Anche il concetto di librerie dinamiche, che in Windows sono chiamate DLL, viene applicato sotto gli unices, anche se con estensioni diverse (abbiamo i .so di Linux e BSD e i .dylib di Darwin per esempio). Anche se qui è più Windows che riprende un’idea degli unices.

Allo stesso tempo, ci sono altre cose, come i programmi usati più recentemente (presenti in MacOS, KDE e solo per ultimo Windows XP), l’aggregazione delle entry nella barra delle applicazioni (presenti in KDE e GNOME e solo dopo in Windows XP), il blocco dei popup nel browser (presente in Mozilla prima che in IE), il tab-completition presente in quasi tutte le shell unices classiche e solo dopo su Windows XP, che la casa di Redmond ha usato dopo gli unices. Si tratta dell’ovvio scambio di ideee che c’è tra prodotti simili, siano essi liberi o meno (che viene ostacolato in questo caso non dalle leggi sul diritto d’autore, che non impediscono di sfruttare la stessa idea implementandola con codice differente, ma da quelle sui brevetti, quindi si potrebbe far notare a Microsoft che se anche il mondo libero avesse brevettato alcune cose, neanche loro potrebbero utilizzarle).

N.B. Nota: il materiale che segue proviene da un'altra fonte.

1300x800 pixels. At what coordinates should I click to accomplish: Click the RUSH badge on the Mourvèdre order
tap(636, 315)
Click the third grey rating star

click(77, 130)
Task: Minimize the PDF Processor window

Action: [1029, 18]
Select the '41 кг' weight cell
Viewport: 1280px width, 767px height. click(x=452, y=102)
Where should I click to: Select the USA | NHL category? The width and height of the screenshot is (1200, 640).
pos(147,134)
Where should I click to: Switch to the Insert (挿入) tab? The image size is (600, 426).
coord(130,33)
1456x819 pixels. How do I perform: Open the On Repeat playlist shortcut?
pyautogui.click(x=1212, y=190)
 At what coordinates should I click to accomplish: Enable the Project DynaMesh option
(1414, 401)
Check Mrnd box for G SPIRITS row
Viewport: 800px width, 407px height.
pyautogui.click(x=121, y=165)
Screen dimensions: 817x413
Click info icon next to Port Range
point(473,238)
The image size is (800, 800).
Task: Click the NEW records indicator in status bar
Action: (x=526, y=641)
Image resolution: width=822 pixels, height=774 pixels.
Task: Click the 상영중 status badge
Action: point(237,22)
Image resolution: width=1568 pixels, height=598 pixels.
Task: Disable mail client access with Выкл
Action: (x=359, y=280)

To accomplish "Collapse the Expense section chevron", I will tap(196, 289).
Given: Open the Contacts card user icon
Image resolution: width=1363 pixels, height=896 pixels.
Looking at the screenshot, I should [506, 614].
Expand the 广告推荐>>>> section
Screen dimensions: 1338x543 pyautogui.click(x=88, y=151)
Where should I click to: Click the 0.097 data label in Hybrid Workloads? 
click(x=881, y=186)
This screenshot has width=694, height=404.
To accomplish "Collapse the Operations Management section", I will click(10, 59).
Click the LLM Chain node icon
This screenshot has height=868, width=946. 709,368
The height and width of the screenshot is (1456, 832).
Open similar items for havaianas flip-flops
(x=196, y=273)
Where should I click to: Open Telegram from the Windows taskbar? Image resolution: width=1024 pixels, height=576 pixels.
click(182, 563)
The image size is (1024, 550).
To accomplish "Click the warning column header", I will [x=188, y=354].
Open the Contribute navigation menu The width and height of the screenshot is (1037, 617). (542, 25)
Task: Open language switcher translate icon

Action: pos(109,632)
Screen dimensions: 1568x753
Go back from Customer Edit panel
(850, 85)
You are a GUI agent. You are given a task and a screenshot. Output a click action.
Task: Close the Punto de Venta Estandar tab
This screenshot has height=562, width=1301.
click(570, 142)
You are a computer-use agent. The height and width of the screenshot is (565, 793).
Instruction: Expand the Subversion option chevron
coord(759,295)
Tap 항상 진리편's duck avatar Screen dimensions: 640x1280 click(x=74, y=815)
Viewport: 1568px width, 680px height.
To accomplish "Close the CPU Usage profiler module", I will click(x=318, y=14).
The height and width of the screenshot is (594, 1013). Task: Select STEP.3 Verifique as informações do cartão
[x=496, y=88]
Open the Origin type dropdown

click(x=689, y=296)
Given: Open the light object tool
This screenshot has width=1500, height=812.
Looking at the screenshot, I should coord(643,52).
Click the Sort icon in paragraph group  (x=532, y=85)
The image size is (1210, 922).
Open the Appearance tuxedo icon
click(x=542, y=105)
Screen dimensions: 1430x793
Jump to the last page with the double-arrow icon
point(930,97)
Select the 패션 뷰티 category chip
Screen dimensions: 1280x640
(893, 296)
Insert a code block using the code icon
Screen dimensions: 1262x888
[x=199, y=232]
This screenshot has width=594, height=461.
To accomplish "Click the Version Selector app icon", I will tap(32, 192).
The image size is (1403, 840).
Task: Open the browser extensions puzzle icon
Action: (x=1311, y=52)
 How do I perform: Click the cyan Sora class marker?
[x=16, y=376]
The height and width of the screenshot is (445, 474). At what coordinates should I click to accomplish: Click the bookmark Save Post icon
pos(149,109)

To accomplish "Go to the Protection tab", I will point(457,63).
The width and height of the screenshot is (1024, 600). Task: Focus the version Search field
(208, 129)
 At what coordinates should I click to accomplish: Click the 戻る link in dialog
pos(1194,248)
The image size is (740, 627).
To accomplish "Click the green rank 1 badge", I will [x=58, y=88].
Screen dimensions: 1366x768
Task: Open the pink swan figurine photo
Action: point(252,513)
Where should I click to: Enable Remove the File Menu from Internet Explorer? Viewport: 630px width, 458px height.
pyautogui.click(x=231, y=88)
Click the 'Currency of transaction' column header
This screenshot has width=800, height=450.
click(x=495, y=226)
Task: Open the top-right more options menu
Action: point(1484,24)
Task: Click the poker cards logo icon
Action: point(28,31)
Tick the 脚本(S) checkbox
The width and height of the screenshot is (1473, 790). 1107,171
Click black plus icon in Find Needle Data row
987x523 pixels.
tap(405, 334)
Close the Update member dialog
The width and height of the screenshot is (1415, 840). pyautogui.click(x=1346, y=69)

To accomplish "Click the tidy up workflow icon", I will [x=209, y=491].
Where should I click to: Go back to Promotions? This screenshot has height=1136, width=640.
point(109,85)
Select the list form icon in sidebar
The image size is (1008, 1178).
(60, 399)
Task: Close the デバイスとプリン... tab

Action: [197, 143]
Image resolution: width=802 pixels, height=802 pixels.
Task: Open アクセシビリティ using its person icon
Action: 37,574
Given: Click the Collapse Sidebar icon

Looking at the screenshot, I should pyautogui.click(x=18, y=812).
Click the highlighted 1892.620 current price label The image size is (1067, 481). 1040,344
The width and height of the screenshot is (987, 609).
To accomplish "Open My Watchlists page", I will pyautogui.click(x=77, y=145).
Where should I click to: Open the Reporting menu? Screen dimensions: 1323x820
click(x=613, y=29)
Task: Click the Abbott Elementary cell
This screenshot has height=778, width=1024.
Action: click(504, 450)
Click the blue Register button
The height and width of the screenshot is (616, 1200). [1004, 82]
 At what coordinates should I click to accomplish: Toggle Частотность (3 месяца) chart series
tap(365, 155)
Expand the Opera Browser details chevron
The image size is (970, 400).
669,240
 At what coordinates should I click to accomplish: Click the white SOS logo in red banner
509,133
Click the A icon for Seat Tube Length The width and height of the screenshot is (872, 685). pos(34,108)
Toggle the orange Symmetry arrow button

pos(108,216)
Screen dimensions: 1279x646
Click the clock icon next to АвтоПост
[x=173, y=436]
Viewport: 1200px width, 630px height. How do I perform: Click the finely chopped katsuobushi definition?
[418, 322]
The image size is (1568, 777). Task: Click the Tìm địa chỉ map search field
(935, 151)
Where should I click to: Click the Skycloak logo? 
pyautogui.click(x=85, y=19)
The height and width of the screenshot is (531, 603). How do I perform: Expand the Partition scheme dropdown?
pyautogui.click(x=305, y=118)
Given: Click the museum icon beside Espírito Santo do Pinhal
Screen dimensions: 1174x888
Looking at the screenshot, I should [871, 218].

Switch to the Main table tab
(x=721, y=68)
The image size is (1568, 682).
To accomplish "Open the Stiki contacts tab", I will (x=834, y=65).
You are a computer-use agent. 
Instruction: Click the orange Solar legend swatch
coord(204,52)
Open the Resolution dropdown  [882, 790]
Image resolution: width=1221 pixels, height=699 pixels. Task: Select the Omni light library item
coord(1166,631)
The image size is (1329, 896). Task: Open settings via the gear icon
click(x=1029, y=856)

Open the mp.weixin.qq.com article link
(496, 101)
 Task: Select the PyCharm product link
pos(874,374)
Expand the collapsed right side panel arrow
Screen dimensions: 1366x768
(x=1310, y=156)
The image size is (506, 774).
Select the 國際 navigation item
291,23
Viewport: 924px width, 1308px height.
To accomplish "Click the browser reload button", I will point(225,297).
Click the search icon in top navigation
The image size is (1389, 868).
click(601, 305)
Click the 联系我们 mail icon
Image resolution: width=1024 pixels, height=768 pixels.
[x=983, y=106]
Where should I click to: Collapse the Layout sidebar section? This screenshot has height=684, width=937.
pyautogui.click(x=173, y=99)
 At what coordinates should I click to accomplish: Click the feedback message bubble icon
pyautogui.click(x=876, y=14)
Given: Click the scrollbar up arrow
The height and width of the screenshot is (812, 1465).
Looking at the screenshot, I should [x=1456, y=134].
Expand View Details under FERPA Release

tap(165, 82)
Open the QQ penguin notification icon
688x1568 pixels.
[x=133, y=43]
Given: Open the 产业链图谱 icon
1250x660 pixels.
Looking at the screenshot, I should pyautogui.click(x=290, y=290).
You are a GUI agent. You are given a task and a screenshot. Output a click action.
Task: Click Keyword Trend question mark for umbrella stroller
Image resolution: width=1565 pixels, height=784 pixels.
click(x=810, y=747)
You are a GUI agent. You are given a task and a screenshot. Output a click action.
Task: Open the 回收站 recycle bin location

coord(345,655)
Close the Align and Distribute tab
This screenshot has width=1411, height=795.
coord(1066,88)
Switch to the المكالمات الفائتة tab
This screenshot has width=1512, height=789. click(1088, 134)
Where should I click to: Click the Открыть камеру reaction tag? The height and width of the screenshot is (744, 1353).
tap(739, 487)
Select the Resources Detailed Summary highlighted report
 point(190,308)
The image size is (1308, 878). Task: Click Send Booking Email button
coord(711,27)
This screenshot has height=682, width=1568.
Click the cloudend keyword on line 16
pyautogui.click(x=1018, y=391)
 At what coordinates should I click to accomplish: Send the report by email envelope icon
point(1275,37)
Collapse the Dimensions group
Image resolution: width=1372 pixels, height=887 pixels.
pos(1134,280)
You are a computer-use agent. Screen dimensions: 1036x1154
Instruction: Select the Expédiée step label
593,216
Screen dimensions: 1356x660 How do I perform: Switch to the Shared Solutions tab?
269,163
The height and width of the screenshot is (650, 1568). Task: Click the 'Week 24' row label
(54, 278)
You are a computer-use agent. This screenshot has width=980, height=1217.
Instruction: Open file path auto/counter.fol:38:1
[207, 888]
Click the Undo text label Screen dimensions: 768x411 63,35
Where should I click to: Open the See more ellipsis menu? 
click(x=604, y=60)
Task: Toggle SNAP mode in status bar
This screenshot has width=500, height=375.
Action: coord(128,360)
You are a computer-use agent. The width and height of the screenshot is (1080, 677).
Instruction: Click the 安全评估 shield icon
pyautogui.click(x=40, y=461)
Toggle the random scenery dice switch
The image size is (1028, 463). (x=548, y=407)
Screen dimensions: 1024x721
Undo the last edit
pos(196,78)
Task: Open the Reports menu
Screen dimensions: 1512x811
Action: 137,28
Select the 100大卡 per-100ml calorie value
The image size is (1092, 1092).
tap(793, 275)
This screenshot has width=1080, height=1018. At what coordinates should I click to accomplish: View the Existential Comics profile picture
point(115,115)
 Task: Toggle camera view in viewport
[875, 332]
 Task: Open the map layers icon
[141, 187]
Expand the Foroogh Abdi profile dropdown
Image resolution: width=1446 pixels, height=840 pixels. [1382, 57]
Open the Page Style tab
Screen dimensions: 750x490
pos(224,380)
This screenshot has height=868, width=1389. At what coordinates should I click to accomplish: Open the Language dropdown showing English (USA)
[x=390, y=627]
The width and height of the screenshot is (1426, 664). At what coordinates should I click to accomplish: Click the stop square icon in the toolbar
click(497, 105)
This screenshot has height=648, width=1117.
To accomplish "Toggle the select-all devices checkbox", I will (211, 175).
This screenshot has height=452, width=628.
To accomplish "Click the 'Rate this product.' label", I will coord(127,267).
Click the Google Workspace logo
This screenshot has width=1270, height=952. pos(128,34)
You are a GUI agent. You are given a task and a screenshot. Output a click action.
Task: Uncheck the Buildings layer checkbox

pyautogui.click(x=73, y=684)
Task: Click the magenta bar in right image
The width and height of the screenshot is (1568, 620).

Per chi critica queste aggiunte alla stregua di bloat che non fanno altro che aggiungere codice senza aggiungere motivazioni, vorrei ricordare che la prima caratteristica degli unices è la modularità: è possibile creare un sistema disabilitando tutte queste funzionalità aggiuntive, in modo che resti funzionante su sistemi ormai vecchi ed obsoleti. In relazione a questo, anche moltissime funzionalità eye-candy, ovvero relative specificatamente alla «bellezza grafica» degli ambienti, possono essere tranquillamente rimosse, disabilitate o trascurate.

Postfazione

Questo articolo è sicuramente meno tecnico di tutti gli altri che ho scritto fin ora, e anche molto più «stringato», ma, come dicevo, voleva essere un testo semiserio. In verità penso che ognuno sia libero di decidere come vuole lavorare, questo testo vuole solo far notare come certe pratiche non siano da considerarsi da «veri h4x0r» e altre da «niubbi» ma semplicemente come diversi stili d’uso che hanno ognuno i suoi pro e i suoi contro.

L’unico consiglio che mi sento di dare, è di considerare quello che si sta facendo, se si passa più tempo a risolvere problemi banali che a fare qualcosa di utile, e di considerare l’idea di smettere di far le cose in modo arcaico, avendo più tempo a disposizione per aiutare il software libero.

Un’altra nota a margine di tutto questo che vorrei lasciare è rivolta a tutti gli utenti di queste pratiche a mio avviso astruse: se vi sentite in grado di fare queste cose perché siete «veri h4x0r», forse vi conviene non chiedere ogni 20 minuti aiuto perché c’è una cosa che è banalissima da fare per un utente normale, ma voi non riuscite a farla nel vostro modo di lavorare. Se lo sapete fare bene, altrimenti considerate l’idea di cambiare linea di pensiero.